Hi guys, kinda in a hurry this morning, but ive got a 1530 john deere with a 2446 qt bush hog front-end loader on it, and ive also got a 2440 john deere with no attachments on it. Ive heard the 1530 is better built and more reliable. Ive also heard the 2440 has had alot of transmission issues. I can only keep one, i need to sell one of them. The front end loader looks universal and i think it could be swoped out on either tractor. Which should i keep?

Sent from my SM-S727VL using Tractor Forum mobile app


----------



## Hoodoo Valley (Nov 14, 2006)

Welcome to the forum Gaberto! I'm unfamiliar with either model, but it sure sounds like based on your mentions anyhow, that the 1530 is the one to keep. How long have you owned each of them? Which of them do you happen to like the best of them in terms of operating?


----------



## RC Wells (Dec 26, 2008)

Both tractors are pretty much equal in reliability and durability. The hydraulic system on the 1530 is more prone to failure at the age of yours, than is the slightly better engineered hydraulic system on the 2440.

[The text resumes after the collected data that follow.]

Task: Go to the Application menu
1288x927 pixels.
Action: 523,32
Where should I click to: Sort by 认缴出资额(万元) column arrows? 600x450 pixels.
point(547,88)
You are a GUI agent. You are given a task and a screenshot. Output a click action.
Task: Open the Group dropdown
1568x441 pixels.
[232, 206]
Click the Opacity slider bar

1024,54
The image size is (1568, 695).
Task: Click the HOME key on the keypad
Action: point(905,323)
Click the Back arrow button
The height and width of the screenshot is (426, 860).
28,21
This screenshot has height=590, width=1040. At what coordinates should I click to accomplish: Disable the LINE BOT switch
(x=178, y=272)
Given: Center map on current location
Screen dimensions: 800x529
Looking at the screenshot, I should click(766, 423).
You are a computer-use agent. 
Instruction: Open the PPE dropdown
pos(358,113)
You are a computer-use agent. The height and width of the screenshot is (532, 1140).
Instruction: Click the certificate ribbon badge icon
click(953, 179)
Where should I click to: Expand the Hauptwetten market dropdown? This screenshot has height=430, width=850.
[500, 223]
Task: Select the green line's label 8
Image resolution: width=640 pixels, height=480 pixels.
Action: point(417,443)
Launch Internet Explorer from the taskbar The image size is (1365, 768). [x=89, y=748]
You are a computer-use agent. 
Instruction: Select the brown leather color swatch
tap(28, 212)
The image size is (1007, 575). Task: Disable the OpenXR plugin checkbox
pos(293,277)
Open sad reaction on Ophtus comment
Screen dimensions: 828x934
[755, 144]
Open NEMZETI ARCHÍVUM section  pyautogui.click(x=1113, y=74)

Both tractors when equipped with the partial power shift on the 1530, or the full power shift on the 2440, can have the power shift in either one destroyed in short order by improper shifting at low RPM. The collar shift in either one is equally durable. If the 2440 has the power shuttle for forward and reverse, it is a much more desirable tractor for loader work than the manual reverse 1530. But, one needs to know how to operate the power shuttle and not be shifting at full rpm and when moving.

Both tractors have engines that are prone to cavitation of the cylinder walls, and destruction of the cylinder seals, so require diligent maintenance of the coolant to avoid expensive failure.


----------



## Gaberto77 (Oct 28, 2018)

RC Wells said:


> Both tractors are pretty much equal in reliability and durability. The hydraulic system on the 1530 is more prone to failure at the age of yours, than is the slightly better engineered hydraulic system on the 2440.
> 
> Both tractors when equipped with the partial power shift on the 1530, or the full power shift on the 2440, can have the power shift in either one destroyed in short order by improper shifting at low RPM. The collar shift in either one is equally durable. If the 2440 has the power shuttle for forward and reverse, it is a much more desirable tractor for loader work than the manual reverse 1530. But, one needs to know how to operate the power shuttle and not be shifting at full rpm and when moving.
> 
> Both tractors have engines that are prone to cavitation of the cylinder walls, and destruction of the cylinder seals, so require diligent maintenance of the coolant to avoid expensive failure.


Thanks for the information!

Sent from my SM-S727VL using Tractor Forum mobile app


----------